▸ **ACTIVITY**
Every line with "agent" in it must be copied from the data.

▸ **SUPPLIED RECORDS**
::::

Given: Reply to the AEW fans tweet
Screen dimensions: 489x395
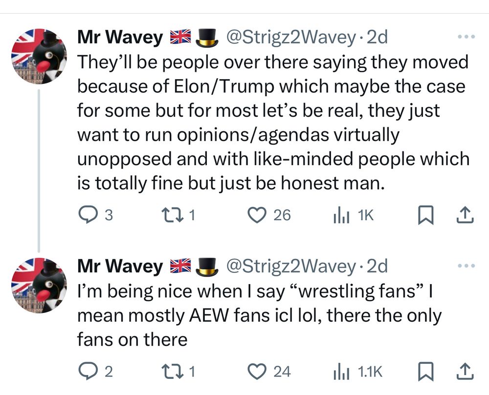Looking at the screenshot, I should point(88,372).
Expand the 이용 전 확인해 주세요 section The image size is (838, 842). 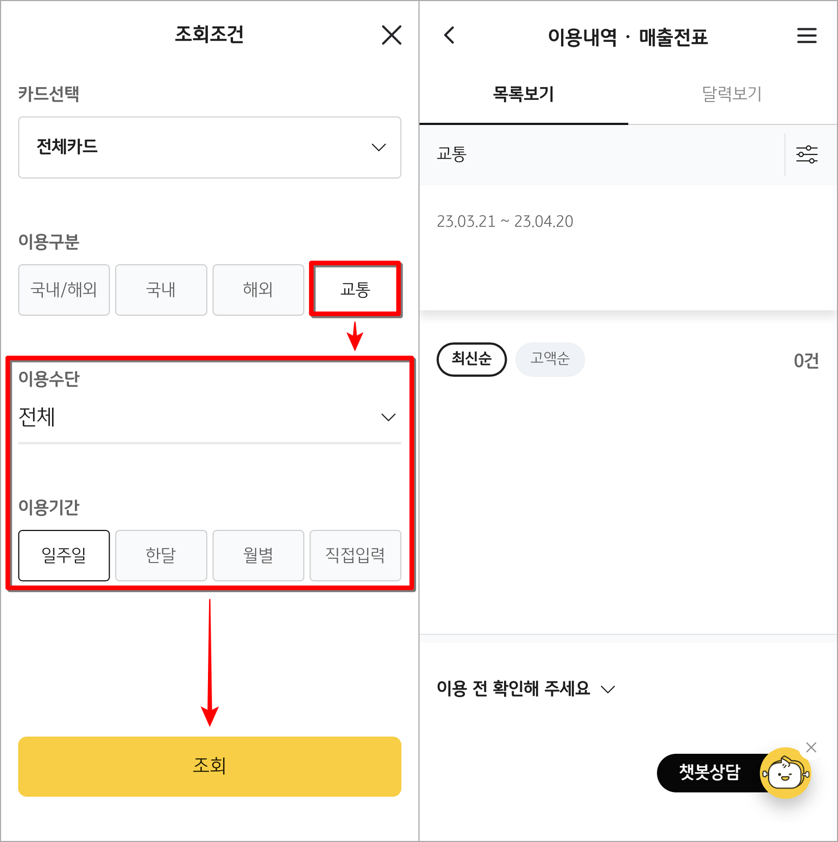click(525, 689)
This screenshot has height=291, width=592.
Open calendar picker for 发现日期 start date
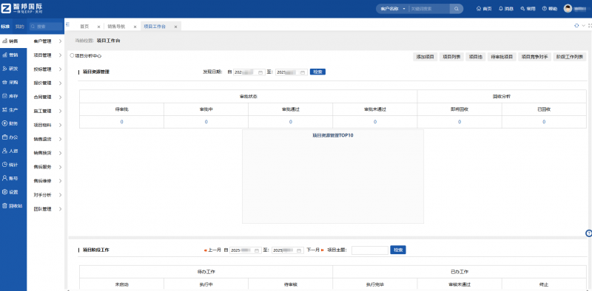click(260, 72)
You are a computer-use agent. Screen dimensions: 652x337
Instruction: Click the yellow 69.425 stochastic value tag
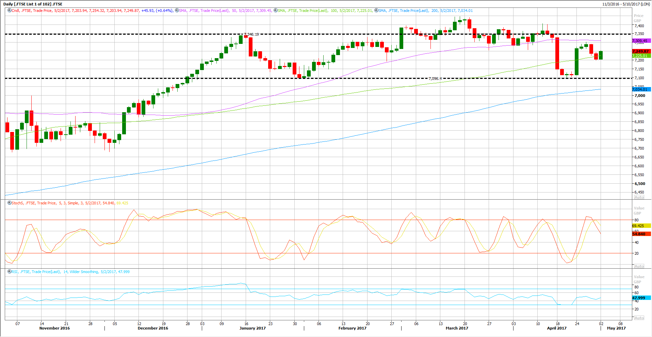click(x=641, y=226)
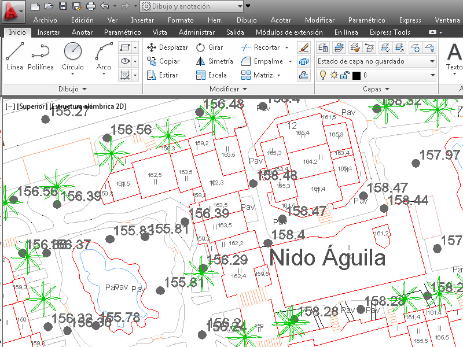Choose the Círculo tool icon
This screenshot has height=347, width=463.
(x=73, y=51)
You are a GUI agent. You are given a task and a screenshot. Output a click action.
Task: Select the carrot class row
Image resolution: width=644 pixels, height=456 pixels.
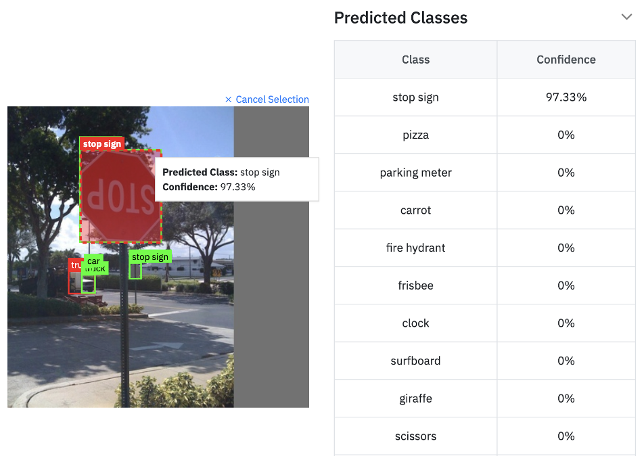tap(415, 210)
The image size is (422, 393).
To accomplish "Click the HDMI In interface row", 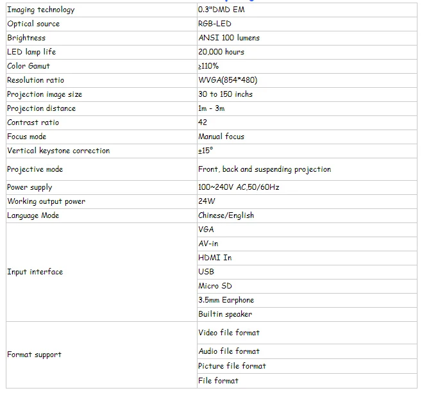I will point(307,258).
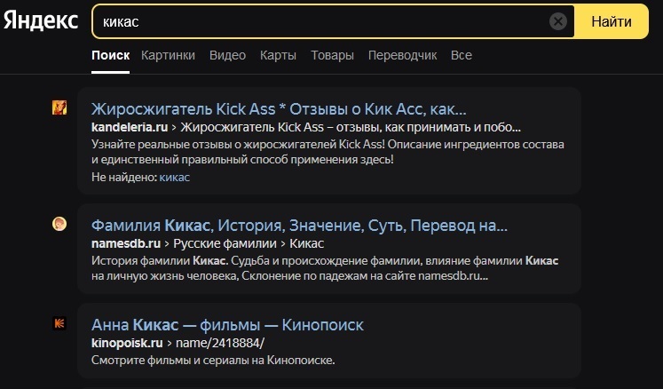Go to the Карты tab
Image resolution: width=663 pixels, height=389 pixels.
click(278, 55)
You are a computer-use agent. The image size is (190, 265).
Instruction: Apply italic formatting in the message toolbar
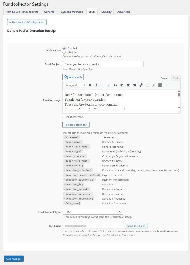(96, 85)
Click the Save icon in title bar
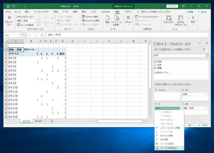Image resolution: width=214 pixels, height=153 pixels. (8, 6)
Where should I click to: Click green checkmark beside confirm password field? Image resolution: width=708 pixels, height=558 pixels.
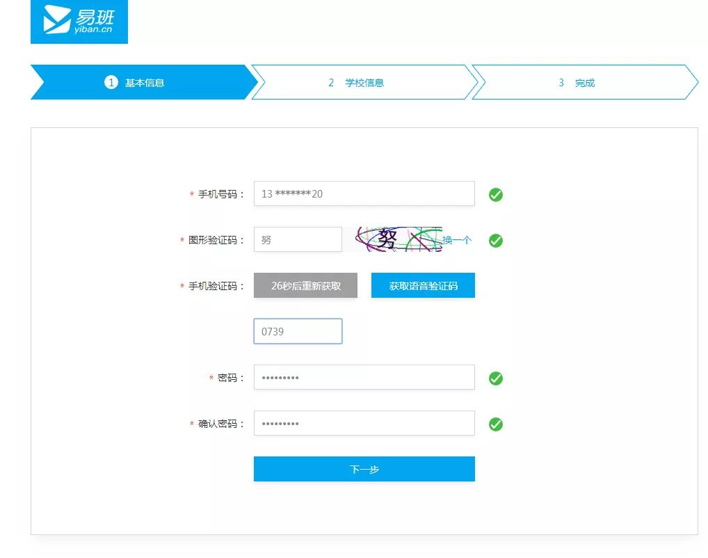pyautogui.click(x=495, y=424)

::::

▸ **RESULT OF THE TASK**
You are a computer-use agent. Screen dimensions: 652x337
You are a GUI agent. You are given a task and a screenshot. Output a click action.
You are a computer-use agent. The image size is (190, 265).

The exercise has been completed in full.